Le premier ministre turc a fait une déclaration il y a quelques jours, en disant qu’Israël est un danger stratégique pour la Turquie, alors qu’auparavant c’était l’allié numéro un. J’aurais appelé à une réunion d’urgence de nuit du cabinet des ministres. Le gouvernement israélien n’a pas réagi. Comme ami des Palestiniens je suis content, mais parfois cette irresponsabilité des dirigeants me fait peur. C’est quand même le pays où vivent mes enfants. C’est comme si le capitaine était complètement ivre.

- T: Le Liban est sur la voie de la réconciliation nationale. Dans le gouvernement libanais se trouvent désormais des membres du Hezbollah.
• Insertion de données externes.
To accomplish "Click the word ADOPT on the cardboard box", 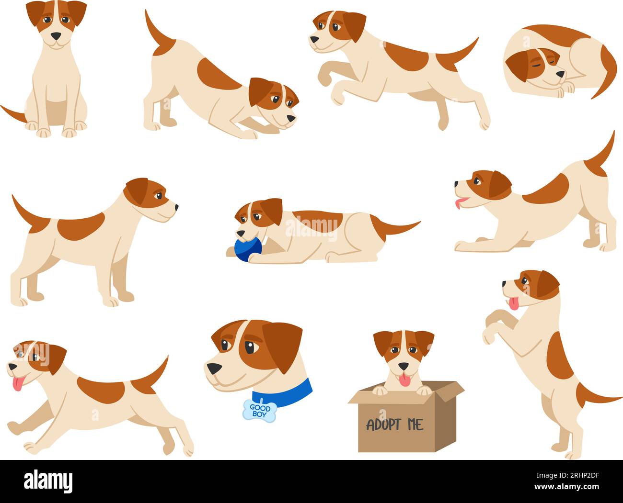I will point(384,424).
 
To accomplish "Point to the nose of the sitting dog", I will point(57,36).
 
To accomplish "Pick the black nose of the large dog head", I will point(213,369).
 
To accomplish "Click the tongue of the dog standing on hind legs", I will point(514,303).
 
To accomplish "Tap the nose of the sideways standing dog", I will point(176,207).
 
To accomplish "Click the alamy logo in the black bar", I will point(48,480).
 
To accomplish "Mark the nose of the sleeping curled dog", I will point(561,75).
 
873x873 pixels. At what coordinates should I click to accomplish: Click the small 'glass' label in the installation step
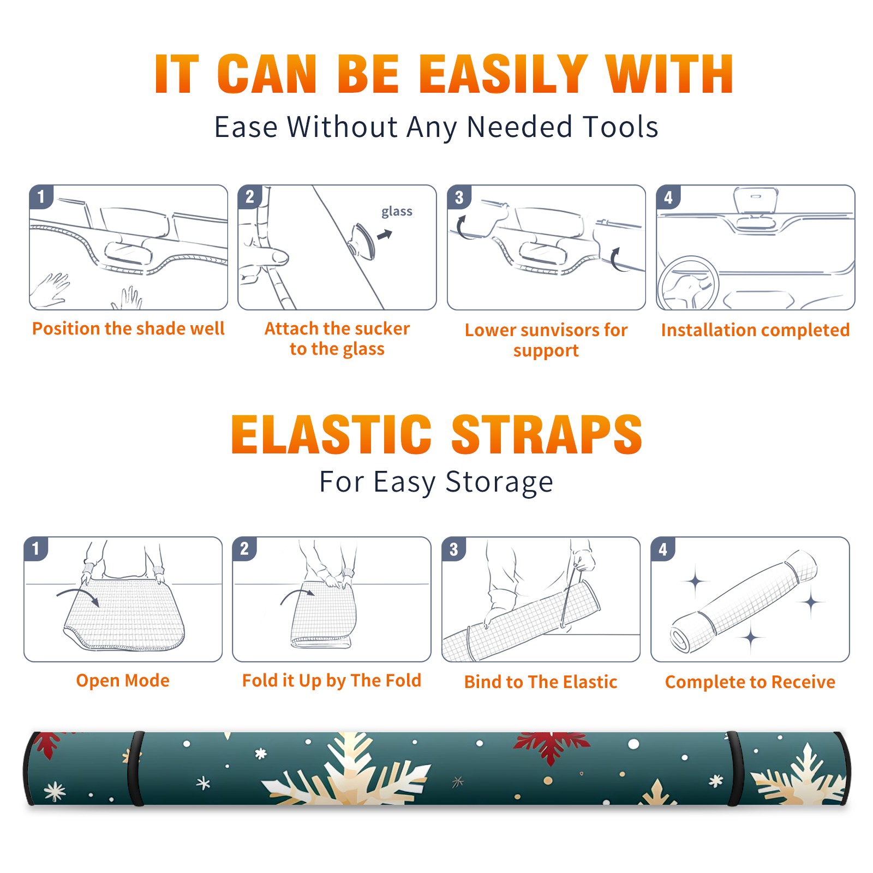tap(397, 212)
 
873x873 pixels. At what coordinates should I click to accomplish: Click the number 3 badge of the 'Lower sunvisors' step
tap(459, 197)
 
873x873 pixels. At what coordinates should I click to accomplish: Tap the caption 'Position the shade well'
tap(128, 328)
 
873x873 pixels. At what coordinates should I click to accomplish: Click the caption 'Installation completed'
tap(755, 330)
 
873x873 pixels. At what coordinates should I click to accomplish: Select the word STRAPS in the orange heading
tap(547, 434)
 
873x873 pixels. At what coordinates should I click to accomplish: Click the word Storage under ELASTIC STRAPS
tap(499, 482)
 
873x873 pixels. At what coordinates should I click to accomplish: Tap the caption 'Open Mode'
tap(123, 680)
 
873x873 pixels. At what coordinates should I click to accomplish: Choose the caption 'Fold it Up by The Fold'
tap(332, 681)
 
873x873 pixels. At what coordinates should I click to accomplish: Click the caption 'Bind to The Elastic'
tap(541, 682)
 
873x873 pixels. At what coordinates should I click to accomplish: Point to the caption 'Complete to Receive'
tap(750, 682)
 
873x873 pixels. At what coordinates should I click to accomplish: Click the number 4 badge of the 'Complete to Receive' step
tap(663, 549)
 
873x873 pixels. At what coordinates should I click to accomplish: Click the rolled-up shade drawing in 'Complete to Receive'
tap(743, 601)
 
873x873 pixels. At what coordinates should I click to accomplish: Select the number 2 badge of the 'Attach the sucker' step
tap(250, 197)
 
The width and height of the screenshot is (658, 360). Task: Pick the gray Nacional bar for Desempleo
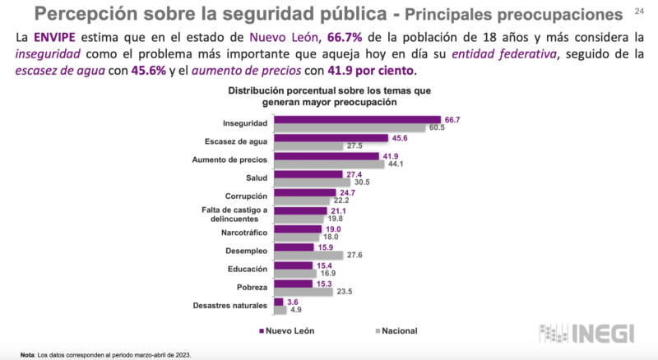(308, 256)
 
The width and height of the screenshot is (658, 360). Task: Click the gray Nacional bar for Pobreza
(302, 292)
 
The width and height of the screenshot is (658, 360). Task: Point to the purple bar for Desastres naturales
(278, 302)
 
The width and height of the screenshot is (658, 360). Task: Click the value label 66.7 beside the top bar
(451, 120)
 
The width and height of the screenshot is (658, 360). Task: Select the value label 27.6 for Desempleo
(354, 256)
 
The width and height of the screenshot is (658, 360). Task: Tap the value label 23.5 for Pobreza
(343, 292)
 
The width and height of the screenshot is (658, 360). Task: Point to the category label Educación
(247, 268)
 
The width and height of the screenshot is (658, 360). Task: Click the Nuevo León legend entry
(289, 331)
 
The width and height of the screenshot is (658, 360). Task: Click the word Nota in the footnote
(28, 354)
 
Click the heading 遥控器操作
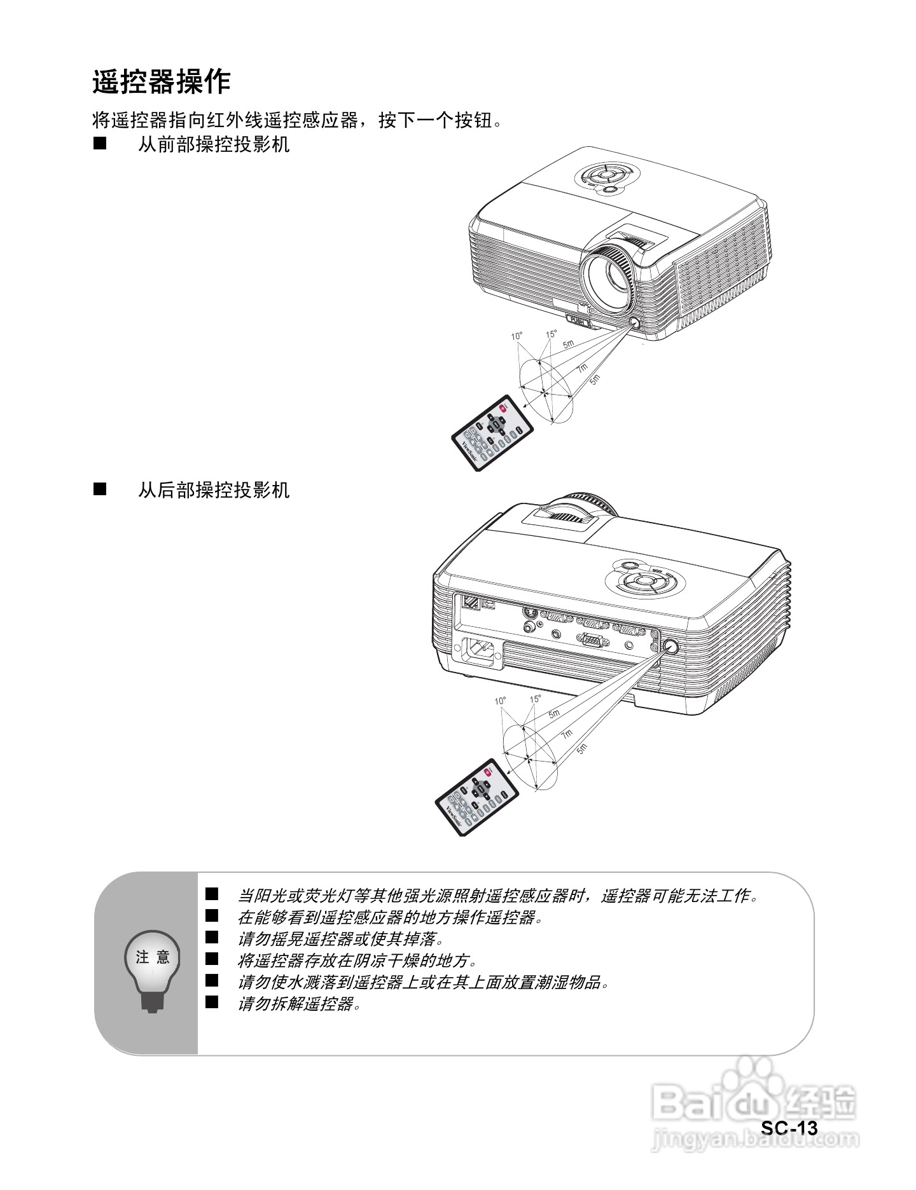[x=161, y=82]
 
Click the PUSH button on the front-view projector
[x=578, y=321]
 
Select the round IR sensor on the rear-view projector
[x=670, y=646]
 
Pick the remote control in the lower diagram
[x=476, y=797]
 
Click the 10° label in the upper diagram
[x=517, y=336]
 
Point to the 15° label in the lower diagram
[x=535, y=699]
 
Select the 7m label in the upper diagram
[x=581, y=369]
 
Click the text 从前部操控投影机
[x=214, y=145]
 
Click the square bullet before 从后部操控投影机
[x=100, y=489]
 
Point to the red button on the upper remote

Comment voyez-vous l’avenir des relations d’Israël avec le Liban?
M.W: Je vois une guerre contre le Liban comme la plus vraisemblable des prochaines aventures militaires israéliennes. Pour deux raison: chaque fois que le Liban entre dans un processus de stabilisation, d’union nationale, on s’énerve à Tel Aviv.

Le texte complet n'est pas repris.